Rab27a regulates the peripheral distribution of melanosomes in melanocytes

Abstract

Rab GTPases are regulators of intracellular membrane traffic. We report a possible function of Rab27a, a protein implicated in several diseases, including Griscelli syndrome, choroideremia, and the Hermansky-Pudlak syndrome mouse model, gunmetal. We studied endogenous Rab27a and overexpressed enhanced GFP-Rab27a fusion protein in several cultured melanocyte and melanoma-derived cell lines. In pigmented cells, we observed that Rab27a decorates melanosomes, whereas in nonpigmented cells Rab27a colocalizes with melanosome-resident proteins. When dominant interfering Rab27a mutants were expressed in pigmented cells, we observed a redistribution of pigment granules with perinuclear clustering.

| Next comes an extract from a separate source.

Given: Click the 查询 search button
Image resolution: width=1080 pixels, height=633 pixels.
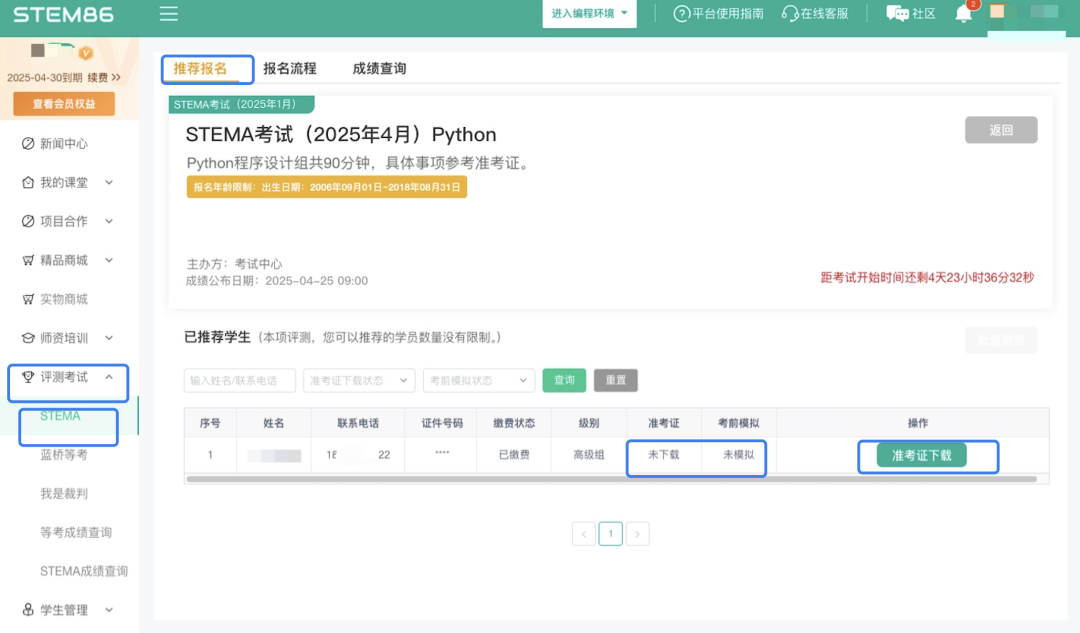Looking at the screenshot, I should tap(564, 380).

This phenotype is similar to that observed by others in melanocytes derived from the ashen and dilute mutant mice, which bear mutations in the Rab27a and MyoVa loci, respectively. We also found that myosinVa coimmunoprecipitates with Rab27a in extracts from melanocytes and that both Rab27a and myosinVa colocalize on the cytoplasmic face of peripheral melanosomes in wild-type melanocytes. However, the amount of myosinVa in melanosomes from Rab27a-deficient ashen melanocytes is greatly reduced. These results, together with recent data implicating myosinVa in the peripheral capture of melanosomes, suggest that Rab27a is necessary for the recruitment of myosinVa, so allowing the peripheral retention of melanosomes in melanocytes.